Of course, FB strips out all metadata. Not a deal breaker, we can still compare the binary image data, right? Nope. Facebook also re-compresses the uploaded photos. So even though at first glance the photos on FB appear unchanged, there are additional JPG artifacts present in FB’s photos. So, how can have a computer match up photos that are easy for a human to see as being the same, but the 0′s and 1′s are different to the computer?
First thought. Even though FB strips the metadata, it extracts the description from the EXIF and adds it as a description to the photo. I could just use Photo Mechanic to assign a unique ID or something within the description before uploading, therefore having unique description text to match on. Problem is that the FB uploader has a bug causing it to sometimes drop the description data in 5-10% of the uploaded images. So not all uploaded images have the description, making them impossible to match everything using this method. Plus it’s an additional step I have to remember to do before uploading.
Second thought. Just match them based on the upload order. If my photo filenames begin with a sequence number, they should be uploaded to FB in that same sequence, right? Nope. They can get jumbled during the FB upload, and since the original filename is not retained either, this was also a no-go.
What to do now?
Imagemagick to the rescue! This go-to set of tools has saved my butt many a time. I typically just use the image resizing and conversion tools, but there’s also a binary called compare. This can be used to “to mathematically and visually annotate the difference between an image and its reconstruction”. Sweet! After a bit of tweaking with the “fuzz” flag, I was getting 100% correct matches when running a scan on photos from a FB album and comparing to the same gallery here.
/usr/bin/compare -metric AE -fuzz 55% '$photo[facebook]' '$photo[pictureiowa]' null: 2>&1
Now I was able to store this in a MySQL database matching up the my gallery ID with the facebook ID.
What shall we do with this new-found data link!?
Tags, Comments and Likes. And oodles of statistics, of course! The first step was to wright a script to scan the FB albums for new tags, comments and likes, adding them to our relational MySQL database. Then we need a way to keep this updated when new activity occurs. Since this is a somewhat intensive action to the FB API, since it is returning a lot of data when scanning an entire album, I didn’t want to just schedule it to run every hour or so, scanning every single photo in every album I’ve linked on FB. Fortunately, FB provides an activity RSS feed. So, the script can just poll the RSS feed every hour and parse out which albums had activity, re-scanning only those designated albums with the API.
I then wrote a simple module for Gallery 2, the gallery software this site runs. It will display the tags, likes and comments next to photos on this site that were posted on FB. Here’s an example. Pretty cool, huh? OK, well, it’s at least kinda neat.

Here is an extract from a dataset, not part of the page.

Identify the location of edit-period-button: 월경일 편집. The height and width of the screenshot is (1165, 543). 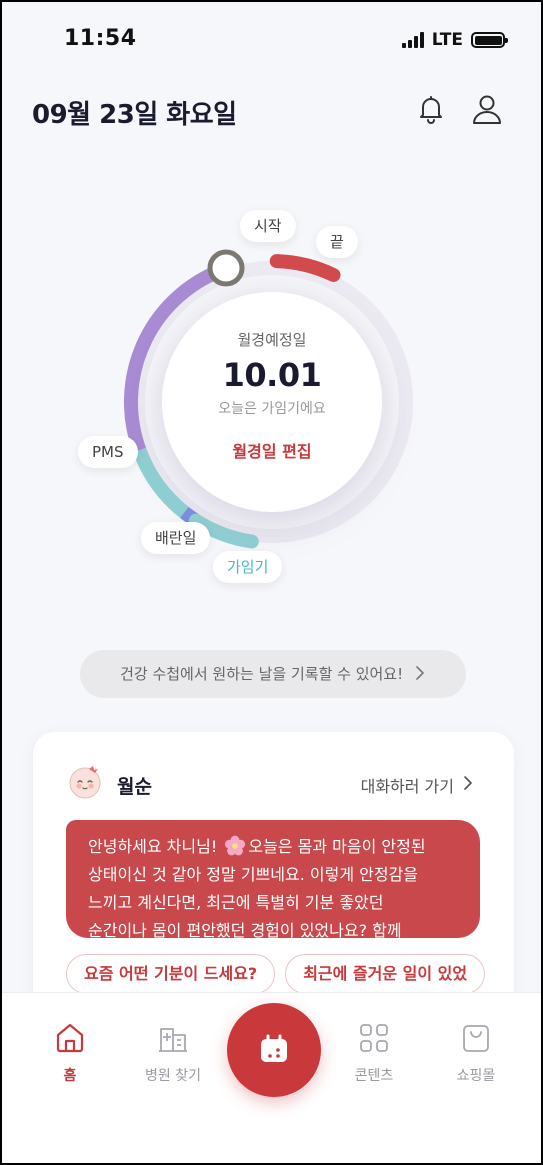
(272, 450).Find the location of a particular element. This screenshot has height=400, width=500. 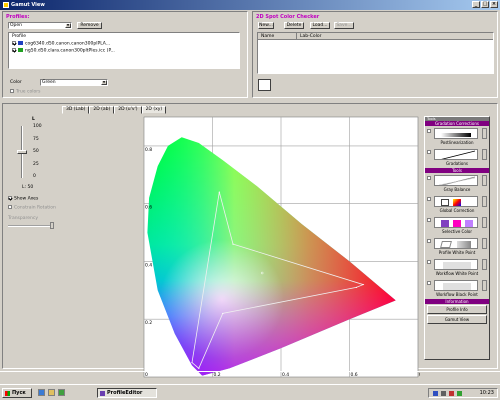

Another thing I had planned was to now use the API to update the photo description on FB, so that I could add a direct short-link from the facebook photo to the photo on this site. Whoops, FB has not implemented update this feature in their API, either because they’re lazy, or most likely, they’ve just decided they don’t want people doing that. Which is silly, considering you can update the descriptions easily directly from FB.
Stats and Reporting
I’ve thrown together a haphazard page that shows some of the data I now have available to me, and what can be done with it: http://www.pictureiowa.com/facebook/photos.php Facebook makes it hard to access such summarized data within their site.
This page shows a lot on one page, and I’ll be refining as I have time in the future. But for now, it’ll do.
I have no time for this. Spent too much time writing all the garbage up above.